The metapaths selected for use in our method are based on those used by [6], but omitting the relations and only considering sequences of entity types (see Additional file 2: Table S4). For DRKG, three additional metapaths have been added in the direct neighbourhood of the Compound entity type to also include the additional entity type Atc (see Additional file 2: Table S5). The metapaths have been traversed in both directions, once starting from the compounds and once from the diseases. The number of starts for every compound and every disease has been set to 1000 per metapath, the length of the concatenated walks is set to 100 entities and the number of concatenated walks gathered per metapath is set to 5000.

KGE methods

We trained five different KGE Models: TransE [9], RESCAL [10], DistMult [11], ComplEx [13] and ConvE [12]. Translational methods, such as the seminal work TransE [9], embed both entities and relations into the same vector space. Subsequently, translational methods consider additive functions to model the actions of relations on entities. Factorization-based approaches such as RESCAL [10], DistMult [11], or ComplEx [13] define multiplicative scoring functions on the entity embeddings. Specifically, each relations \(r \in {\mathcal{R}}\) induces a parametrized bi-linear form \((\cdot , \cdot )_r:\mathbb{R}^d\times \mathbb{R}^d \rightarrow \mathbb{R}\). Next to methods that combine graph neural networks and KGE methods, the method ConvE [12] is commonly employed for knowledge base completion (KBC). ConvE [12] learns 2D-convolutional networks over the embedding space to obtain expressive feature maps that serve as input to a bilinear product that scores candidate triples.

Performance measure

The link prediction performance is evaluated only on triples of the type (Compound, treats, Disease) and (Disease, treats\(^{-1}\), Compound). Negative samples are generated by permuting the tail entities and restricting the permuted tail entities to be of the same type as the original tail entity (i.e. for (Compound, treats, Disease), we permute the tail entity only with other Diseases). The metric chosen for evaluation is the filtered Mean Reciprocal Rank (MRR):

$$\begin{aligned} {\textit{MRR}} = \frac{1}{|Q|} \sum _{i=1}^{Q}\frac{1}{{\textit{rank}}_i} \end{aligned}$$

where Q is the number of queries and \({\textit{rank}}_i\) is the rank of the ith correct result according to the scoring function \((h,t)_r\). In our scenario, we have one query for every true triple of the types (Compound, treats, Disease) and (Disease, treats\(^{-1}\), Compound). We compare this true triple to false triples with the same head entity and relationship, but permuted tail entities. The permuted tail entities are all entities in the graph with the same type as the true tail entity which are not connected to the head entity by the given relation. Then, predicted probabilities are sorted in descending order and the reciprocal of the rank of the one true triple. The mean of the reciprocals is the MRR. An MRR of 1 means that for every query, the correct result is always on rank 1. It is called filtered because each true triple is compared individually against all the false triples (i.e. observed triples are excluded from the ranking). Thus, multiple true triples for a single head entity don’t influence each other’s ranks. Additional performance measures are introduced in Additional file 3.
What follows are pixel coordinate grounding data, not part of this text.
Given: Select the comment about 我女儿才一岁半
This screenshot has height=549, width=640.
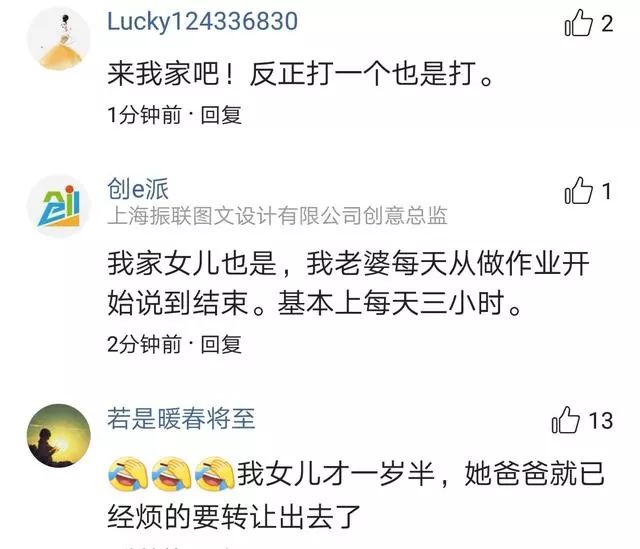Looking at the screenshot, I should pyautogui.click(x=356, y=494).
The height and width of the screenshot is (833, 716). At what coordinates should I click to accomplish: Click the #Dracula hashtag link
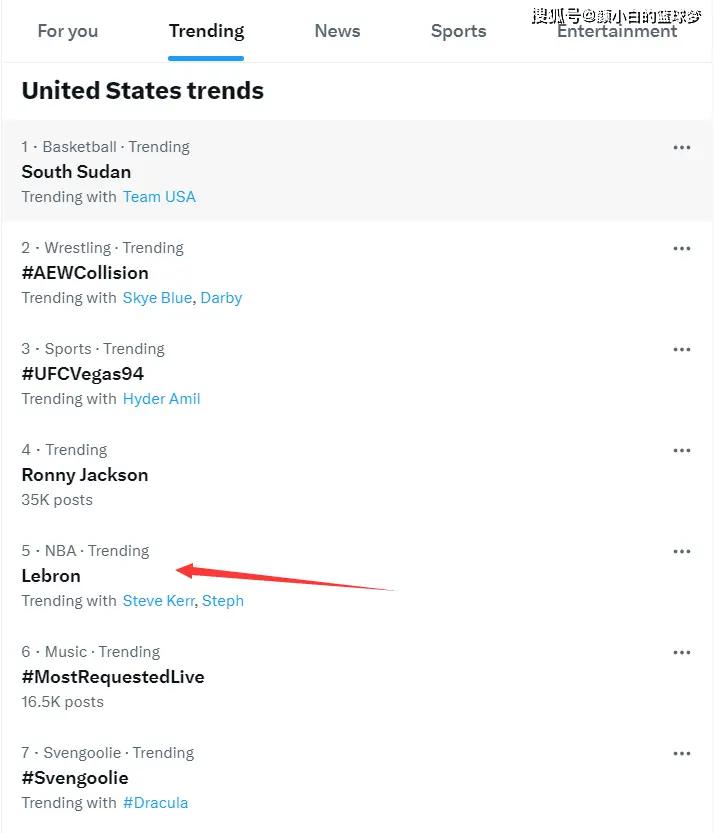(155, 803)
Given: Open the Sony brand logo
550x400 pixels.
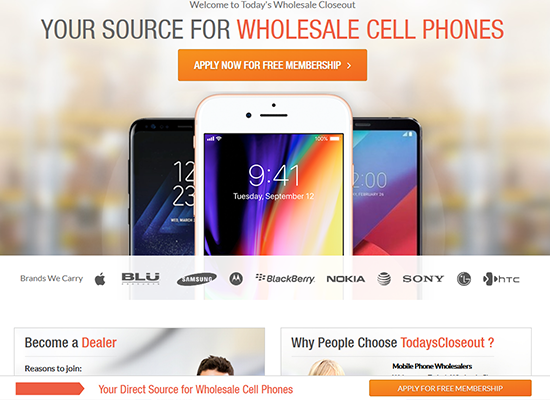Looking at the screenshot, I should (x=423, y=279).
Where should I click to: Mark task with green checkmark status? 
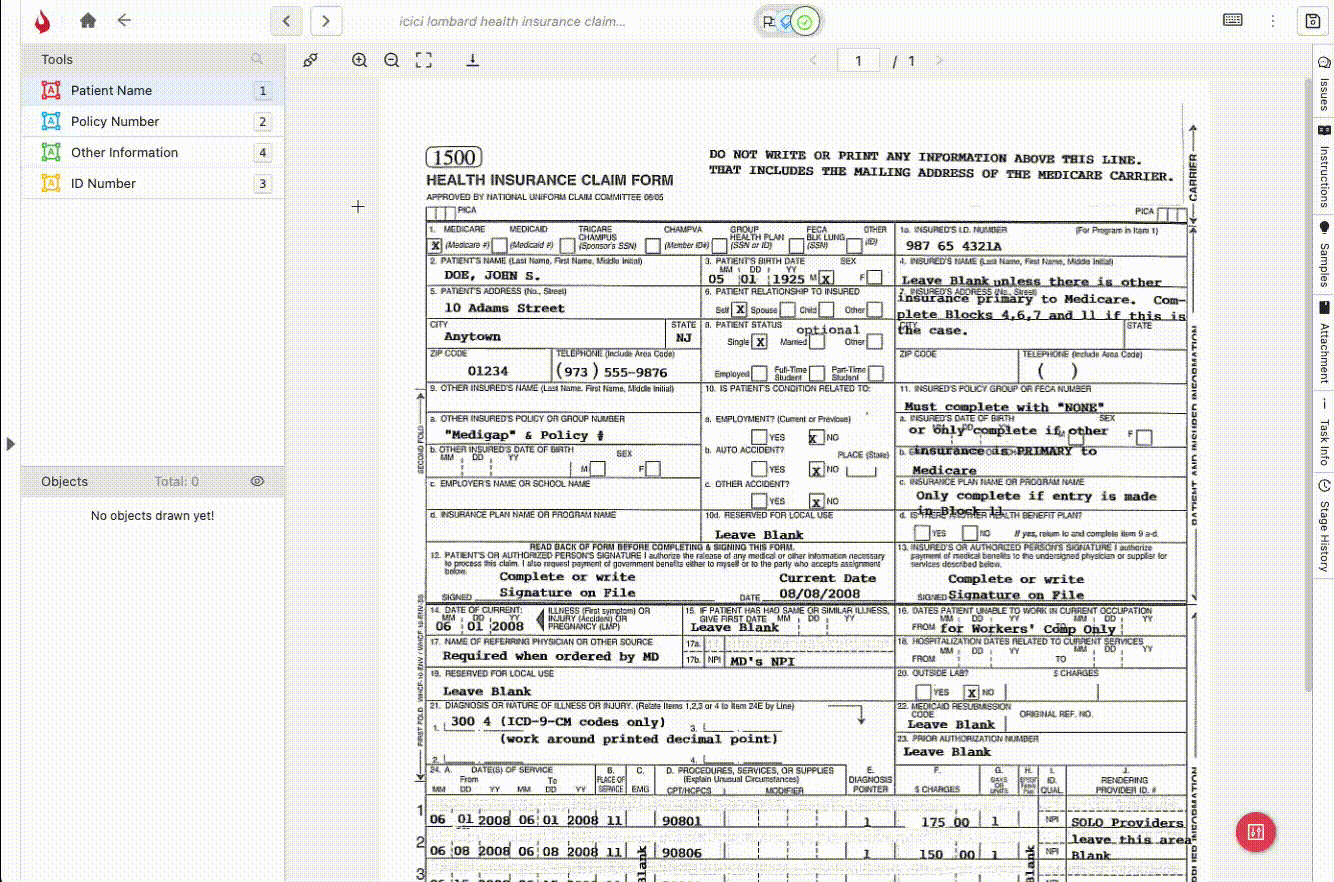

Additionally, we only consider entities of the types Compound and Disease for evaluation that occur in both the full and the filtered graph, regarding both the true and the permuted triples. To evaluate the difficulty of the prediction task we include the performance of a random classifier. To obtain the random classifier results, the scores of a hyperparameter-optimized model for all compound-disease pairs are taken. Then, the ground truth adjacency matrix between Compounds and Diseases is randomized and the performance of the scores on the randomized ground truth is evaluated. This procedure is repeated 100 times and the mean of the performances is taken.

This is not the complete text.